» SOURCE EXCERPT:

## Begin

An example of the observed records in Mashiki town is shown in Fig. 3. Each trace in Fig. 3a indicates ground acceleration observed during an event on the 19 April with a depth of 11 km and an M J of 5.0. The amplitudes of the ground motion records at MK01, 03, 05, 07 and 09 are large with long duration. In particular, a large initial S-wave motion was observed at MK09. These stations are located in the heavily damaged area of Mashiki town as given in Table 1. On the other hand, the ground motions at MK06 and 11 are very small in amplitudes. Peak ground acceleration (PGA) and peak ground velocity (PGV) were estimated to compare their ratios with respect to those at the reference station of MK06. The ratios shown in Fig. 4 are averaged ones for all the available records from approximately 140 events. We also calculated differences between the seismic intensities at each site and those at the reference site of MK06 for each event and averaged them. It is noted that the estimated standard deviations for these ratios (PGAs and PGVs) and differences are 0.052, 0.047 and 0.021 on average and sufficiently small, although these are not shown in the figures. The ratios of the peak values and the intensity differences at MK01, 03, 05, 07 and 09 are larger than the other stations. This quantitatively corresponds to the damage degrees around the stations.

Fig. 3
figure3

Example of a observed acceleration records in Mashiki town during event at 20:47 on April 19, 2016 (depth: 11 km, M J: 5.0), and b velocity traces filtered at periods of 0.05–10 s

Fig. 4
figure4

Ratios of peak values (left) and seismic intensity (right) at each site to those at reference station of MK06 in Mashiki town

We next estimated spectral ratios of all the stations to those at the reference station. Fourier spectra of two horizontal motions were calculated using the acceleration records with a duration of 81.92 s including S-wave portion. The spectra were smoothed with a Parzen windows of 0.1 Hz, and their geometric average was used for individual ratio. Then, the spectral ratios from all the events were averaged. The ratios in Fig. 5 indicate that the dominant peaks can be identified for periods of 0.3–0.5 s at the stations with the large amplitudes. In particular, it is found that the large spectral ratios around a frequency of 0.4 s can be identified as common features in the ratios at MK01, 03, 05 and 09 with the heavy damage. On the other hand, the ratios at MK04, 11 and 12 are small and flat in a frequency range of 0.2–2 s, suggesting minor the site amplification effects. According to Sakai and Nakamura (2004), the low amplitudes of the 1 s motion may be related to the slight damage observed at these stations. It is also noted that a peak at a period of 3 s can be seen at most of the stations in Mashiki town. The stations in the southern part of the area do not have dominant peaks in the long-period range, such as MK08, 11 and 12. These differences may suggest variation of deep subsurface structure near the fault. The integrated ground velocities filtered at periods from 0.05 to 10 s are shown in Fig. 3b. Note that the distance in the figure was measured from the Futagawa fault identified at a location between MK12 and MK06 in the area. This plot suggests that the later phases have a lower apparent velocity than that of initial S-wave, suggesting that the later phases may be diffracted or surface waves from a basin edge (Kawase 1996). Similar features of later phases near a fault were reported in damaged area in Kobe city (Yamanaka and Aoi 1996). Further analysis on dispersive features of the possible surface waves in the later phases is addressed as a future work for improvements of deep S-wave velocity models in the area.

## End

» DATASET CONTENT:
## Begin

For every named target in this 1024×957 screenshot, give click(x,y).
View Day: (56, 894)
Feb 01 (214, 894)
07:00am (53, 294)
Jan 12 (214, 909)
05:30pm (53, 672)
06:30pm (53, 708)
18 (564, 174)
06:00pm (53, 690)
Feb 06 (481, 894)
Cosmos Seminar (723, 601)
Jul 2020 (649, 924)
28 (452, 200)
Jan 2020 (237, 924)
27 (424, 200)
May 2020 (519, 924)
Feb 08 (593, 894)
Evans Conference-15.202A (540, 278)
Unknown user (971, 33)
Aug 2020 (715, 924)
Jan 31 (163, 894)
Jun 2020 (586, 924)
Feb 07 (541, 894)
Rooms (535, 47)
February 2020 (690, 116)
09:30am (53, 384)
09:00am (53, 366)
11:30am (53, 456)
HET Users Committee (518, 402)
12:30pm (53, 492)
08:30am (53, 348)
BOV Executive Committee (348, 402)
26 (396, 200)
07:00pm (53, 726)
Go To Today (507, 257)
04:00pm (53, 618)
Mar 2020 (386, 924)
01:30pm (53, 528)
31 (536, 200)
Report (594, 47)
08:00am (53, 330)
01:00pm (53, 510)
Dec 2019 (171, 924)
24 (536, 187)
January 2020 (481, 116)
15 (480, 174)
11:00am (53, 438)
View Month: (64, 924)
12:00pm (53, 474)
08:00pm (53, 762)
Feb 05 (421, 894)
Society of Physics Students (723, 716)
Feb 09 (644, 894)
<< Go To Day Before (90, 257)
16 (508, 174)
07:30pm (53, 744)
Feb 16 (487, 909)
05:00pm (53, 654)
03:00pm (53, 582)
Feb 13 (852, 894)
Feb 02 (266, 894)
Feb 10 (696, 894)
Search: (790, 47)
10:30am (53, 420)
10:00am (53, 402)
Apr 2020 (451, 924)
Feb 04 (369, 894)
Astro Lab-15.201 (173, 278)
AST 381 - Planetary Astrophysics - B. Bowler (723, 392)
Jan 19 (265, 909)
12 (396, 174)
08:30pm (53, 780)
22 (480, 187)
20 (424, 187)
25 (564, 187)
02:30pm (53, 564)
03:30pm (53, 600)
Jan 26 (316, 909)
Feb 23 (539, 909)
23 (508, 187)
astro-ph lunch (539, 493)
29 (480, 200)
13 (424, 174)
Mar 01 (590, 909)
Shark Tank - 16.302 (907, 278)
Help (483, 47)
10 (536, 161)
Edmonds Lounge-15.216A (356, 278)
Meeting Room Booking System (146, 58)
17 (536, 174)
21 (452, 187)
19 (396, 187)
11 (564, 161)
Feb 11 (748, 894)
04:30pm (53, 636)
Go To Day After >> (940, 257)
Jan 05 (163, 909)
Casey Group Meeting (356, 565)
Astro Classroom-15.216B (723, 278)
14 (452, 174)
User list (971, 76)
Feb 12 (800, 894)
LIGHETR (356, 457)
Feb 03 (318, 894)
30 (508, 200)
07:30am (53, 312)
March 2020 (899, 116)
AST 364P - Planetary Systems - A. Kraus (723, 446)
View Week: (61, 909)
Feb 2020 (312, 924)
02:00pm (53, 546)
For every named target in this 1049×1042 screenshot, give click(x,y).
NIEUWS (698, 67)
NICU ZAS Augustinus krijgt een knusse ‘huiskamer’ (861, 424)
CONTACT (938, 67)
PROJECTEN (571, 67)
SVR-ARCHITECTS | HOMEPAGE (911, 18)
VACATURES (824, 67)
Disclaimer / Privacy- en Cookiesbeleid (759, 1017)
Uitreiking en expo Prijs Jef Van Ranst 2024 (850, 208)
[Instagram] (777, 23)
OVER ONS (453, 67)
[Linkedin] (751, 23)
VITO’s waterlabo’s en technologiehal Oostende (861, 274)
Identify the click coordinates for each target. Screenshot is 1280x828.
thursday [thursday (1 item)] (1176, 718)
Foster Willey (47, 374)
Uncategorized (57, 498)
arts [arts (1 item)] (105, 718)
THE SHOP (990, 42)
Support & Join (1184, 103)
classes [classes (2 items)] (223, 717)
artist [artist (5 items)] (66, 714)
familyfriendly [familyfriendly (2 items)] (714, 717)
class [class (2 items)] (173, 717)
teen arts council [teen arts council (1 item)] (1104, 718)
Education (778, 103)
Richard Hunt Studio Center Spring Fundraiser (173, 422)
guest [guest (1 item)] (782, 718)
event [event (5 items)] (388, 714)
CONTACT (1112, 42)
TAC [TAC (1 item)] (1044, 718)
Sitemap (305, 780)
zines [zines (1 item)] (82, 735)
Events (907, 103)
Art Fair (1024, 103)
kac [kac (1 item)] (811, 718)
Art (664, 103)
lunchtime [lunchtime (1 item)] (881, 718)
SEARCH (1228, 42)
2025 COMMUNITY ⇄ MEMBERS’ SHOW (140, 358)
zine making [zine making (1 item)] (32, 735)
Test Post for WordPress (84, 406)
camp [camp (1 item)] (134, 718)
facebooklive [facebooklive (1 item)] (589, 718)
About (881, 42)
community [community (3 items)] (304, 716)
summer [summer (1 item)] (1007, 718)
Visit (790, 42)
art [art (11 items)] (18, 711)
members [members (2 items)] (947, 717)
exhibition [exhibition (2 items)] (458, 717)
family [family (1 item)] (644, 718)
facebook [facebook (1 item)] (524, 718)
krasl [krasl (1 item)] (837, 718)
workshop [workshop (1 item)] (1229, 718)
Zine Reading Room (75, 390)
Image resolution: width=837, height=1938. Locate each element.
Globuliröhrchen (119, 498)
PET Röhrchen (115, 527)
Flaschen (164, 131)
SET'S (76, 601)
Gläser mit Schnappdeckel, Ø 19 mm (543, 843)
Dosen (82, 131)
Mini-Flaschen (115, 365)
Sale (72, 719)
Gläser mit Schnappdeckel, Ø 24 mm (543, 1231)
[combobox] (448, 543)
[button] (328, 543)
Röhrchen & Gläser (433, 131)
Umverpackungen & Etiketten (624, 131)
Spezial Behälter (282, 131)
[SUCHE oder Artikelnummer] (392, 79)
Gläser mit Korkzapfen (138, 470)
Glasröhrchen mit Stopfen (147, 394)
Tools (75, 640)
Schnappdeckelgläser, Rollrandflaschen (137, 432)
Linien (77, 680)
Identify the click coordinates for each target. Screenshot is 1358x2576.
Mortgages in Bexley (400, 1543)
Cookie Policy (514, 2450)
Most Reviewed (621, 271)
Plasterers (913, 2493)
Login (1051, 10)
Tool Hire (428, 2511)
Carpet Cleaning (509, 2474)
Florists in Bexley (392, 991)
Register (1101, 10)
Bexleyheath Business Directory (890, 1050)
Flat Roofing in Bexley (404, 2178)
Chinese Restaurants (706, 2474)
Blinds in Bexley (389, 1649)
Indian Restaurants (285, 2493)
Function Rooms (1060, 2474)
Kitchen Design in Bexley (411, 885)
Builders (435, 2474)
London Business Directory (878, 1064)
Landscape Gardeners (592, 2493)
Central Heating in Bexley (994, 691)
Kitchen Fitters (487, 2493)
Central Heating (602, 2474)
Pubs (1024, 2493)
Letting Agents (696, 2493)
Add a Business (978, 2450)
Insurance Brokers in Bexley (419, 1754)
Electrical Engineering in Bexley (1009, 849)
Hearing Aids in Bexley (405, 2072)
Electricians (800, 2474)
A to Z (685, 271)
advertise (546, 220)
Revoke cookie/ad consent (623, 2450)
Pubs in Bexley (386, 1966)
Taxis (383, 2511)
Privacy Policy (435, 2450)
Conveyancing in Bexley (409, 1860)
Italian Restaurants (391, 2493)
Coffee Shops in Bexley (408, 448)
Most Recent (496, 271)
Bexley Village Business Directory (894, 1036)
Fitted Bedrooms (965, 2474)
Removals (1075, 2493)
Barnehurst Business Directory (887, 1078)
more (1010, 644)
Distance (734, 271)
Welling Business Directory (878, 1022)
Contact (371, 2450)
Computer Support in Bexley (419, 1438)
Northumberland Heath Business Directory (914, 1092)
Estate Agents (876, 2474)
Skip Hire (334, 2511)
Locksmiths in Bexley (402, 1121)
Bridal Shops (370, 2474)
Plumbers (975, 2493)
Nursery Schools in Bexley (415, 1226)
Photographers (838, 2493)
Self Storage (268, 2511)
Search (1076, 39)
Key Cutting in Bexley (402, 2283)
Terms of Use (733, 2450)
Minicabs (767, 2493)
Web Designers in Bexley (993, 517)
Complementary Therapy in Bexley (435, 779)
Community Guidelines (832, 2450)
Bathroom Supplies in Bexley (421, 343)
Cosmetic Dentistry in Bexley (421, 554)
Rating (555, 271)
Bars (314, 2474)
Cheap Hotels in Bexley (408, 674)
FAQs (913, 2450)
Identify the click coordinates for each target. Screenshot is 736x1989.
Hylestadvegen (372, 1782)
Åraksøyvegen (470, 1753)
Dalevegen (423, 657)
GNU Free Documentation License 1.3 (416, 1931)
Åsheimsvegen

## End

» WRITTEN TASK:
Proceed with the passage on ground motions recorded in Mashiki town, writing on from its final sentence.

» ANSWER FOR THE TASK:
Fig. 5
figure5

Ratios of spectra in Mashiki town to that at reference site of MK06. Thick and thin lines indicate average ratios and their standard deviations, respectively

Results in Nishihara village

An example of records obtained in Nishihara village during an event on May 05, 2016, with a depth of 11 km and M J of 4.9 is shown in Fig. 6. The records obtained at MK13 are also included in this figure. The ground motion at NH05 is large and rich in the high-frequency contents, while the amplitudes at NH01 and 02 are small. The ratios of PGAs and PGVs at all the stations to those at the reference site of NH01 are shown in Fig. 7 together with differences of the seismic intensities. The standard deviations of the PGA ratios, the PGV ratios and the seismic intensity differences are 0.055, 0.103 and 0.025 on average, respectively. The ratios for the five stations are larger than one. In particular, the intensity difference at NH05 and MK13 is close to one suggesting a strong local amplification.

Fig. 6
figure6

Example of observed acceleration records at stations in Nishihara village during event at 10:40 on May 05, 2016 (depth: 11 km, M J: 4.9)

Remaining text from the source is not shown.